Law enforcement identified and arrested the hacker behind the attack, he was a former Seattle technology company software engineer named Paige A. Thompson (33).
Paige Thompson is a transgender woman suspected to be the hacker behind the Capital One hack and attacks on 30 other organizations, in August 2019 he has been indicted on wire fraud and computer fraud.
The Office of the Comptroller of the Currency (OCC) is an independent bureau within the United States Department of the Treasury that was established by the National Currency Act of 1863 and serves to charter, regulate, and supervise all national banks and thrift institutions and the federally licensed branches and agencies of foreign banks in the United States.
The OCC claims that Capital One failed to implement an appropriate risk management process before migrating its IT operations to a public cloud-based service.

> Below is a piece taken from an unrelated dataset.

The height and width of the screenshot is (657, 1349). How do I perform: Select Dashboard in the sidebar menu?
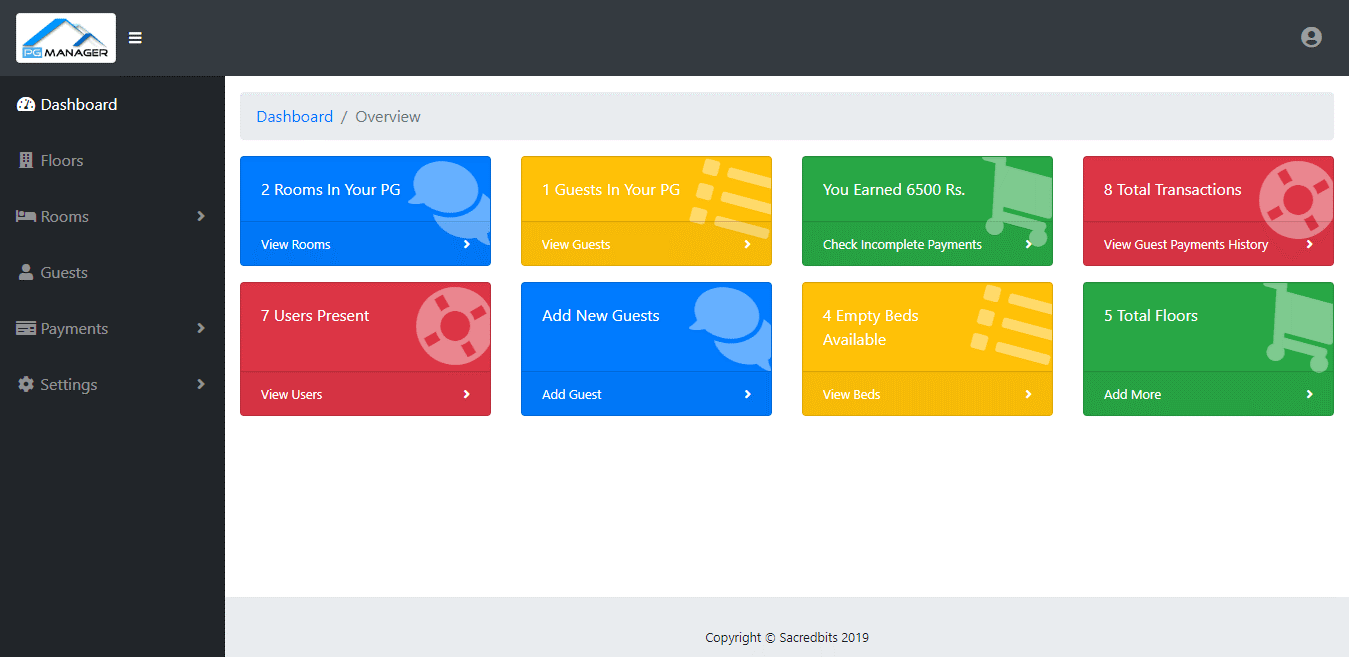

“The OCC took these actions based on the bank’s failure to establish effective risk assessment processes prior to migrating significant information technology operations to the public cloud environment and the bank’s failure to correct the deficiencies in a timely manner.” reads the press release published by the OCC”In taking this action, the OCC positively considered the bank’s customer notification and remediation efforts.”
The Bank also failed the implementation of an appropriate design and implementation of certain network security controls, adequate data loss prevention controls, and effective dispositioning of alerts.
The OCC pointed out that the internal audit conducted by Capital One failed to identify numerous control weaknesses and gaps in the cloud operating environment. The audit did not report on identified weaknesses and gaps to the Audit Committee.
The conduct of the bank was not compliant with the “Interagency Guidelines Establishing Information Security Standards” that are imposed on all the US banks.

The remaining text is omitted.